One of the challenges in determining a causal relationship between teachers’ teaching and students’ learning outcomes is a false assumption that there can be a valid, undisputable cause and effect relationship between individual teacher’s teaching and individual student’s learning. In middle and high schools, interdisciplinary learning and teaching must be considered. For example, a student’s ability to comprehend a narrative math problem may be the result of her learning in English language arts as much as her learning in math class.
Other educators in the building such as librarians, reading and literacy coaches, music, art, P.E., special education teachers, and more (to say nothing of the home and community influencers) all contribute in varying degrees to students’ learning outcomes on any particular assignment or standardized test question for that matter. Even in a self-contained elementary school classroom, other educators in the building may make a measurable difference in student learning.

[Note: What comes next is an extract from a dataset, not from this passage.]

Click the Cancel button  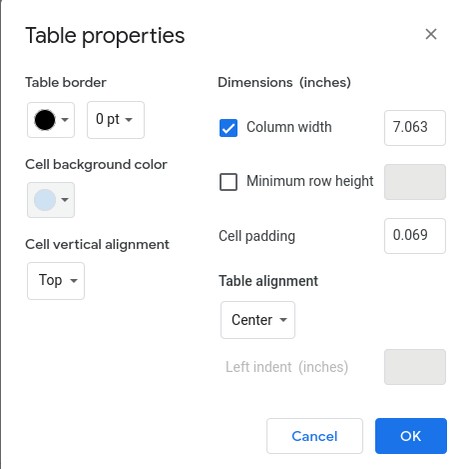[x=314, y=436]
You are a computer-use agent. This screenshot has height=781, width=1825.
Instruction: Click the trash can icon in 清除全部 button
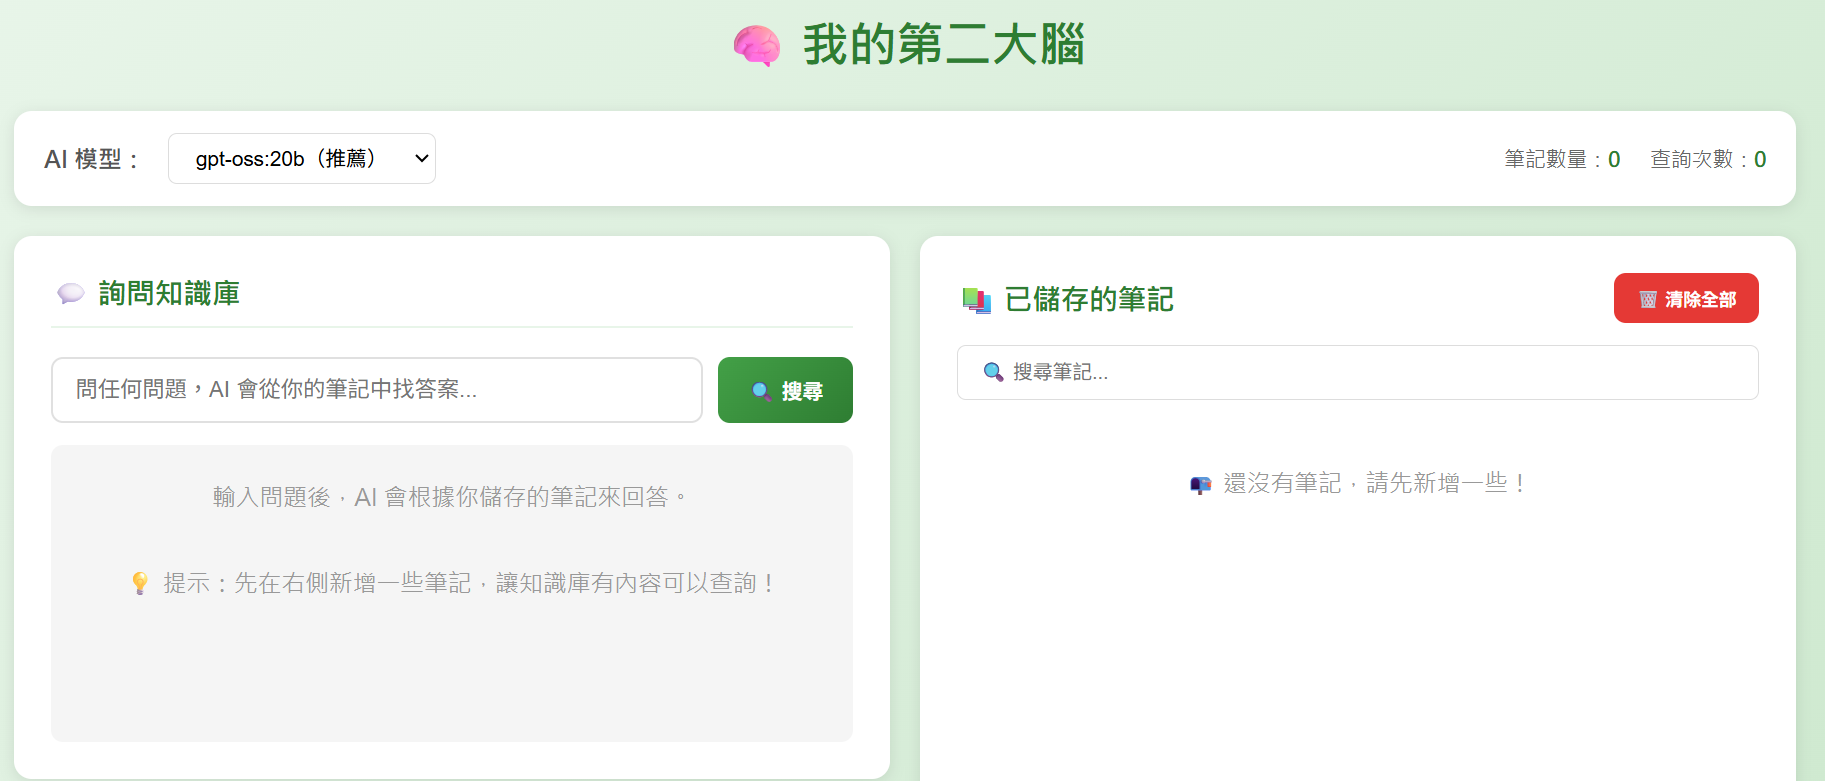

How then can students’ standardized test question results be ascribed to the teaching efficacy of one teacher and one teacher only? This may be especially problematic for school librarians whose work focuses on teaching students processes that are transferrable to all content areas and contribute to their ability to be effective lifelong learners.
Is it possible to drill down into test results and determine a causal relationship? Do you agree that teacher evaluation tied to students’ standardized test scores is a messy construct? What are your ideas about how to address this issue from the perspective of coteachers — and school librarians or special education teachers, in particular?
Clip Art from Discovery Education
This type of evaluation is a one dimensional and inaccurate slice of teacher and student ability. Student learning is based on many factors as you mention. Tying student outcomes to one teacher does not provide an accurate indication of the teacher’s ability especially when there are students who are promoted with skills well below grade level in a given class.
I am a school librarian in a PK-8 elementary setting. I use the TRAILS assessment with my students to assess their abilities and build my curriculum content. That being said in giving that assessment I also contend with the bubblers, burnt out students, sick students, students below grade level, and students who don’t test well for a variety of reasons. I only consider this as one of the tools I use to measure skills.
I believe that Project Based Learning using standards based content to deliver cross curricular tools gives a much richer picture of student’s ability to apply skills and meaningful content. Couple that with a standards based report card to reflect the true learning outcomes for individual students. Not a perfect fix but perhaps a more accurate view.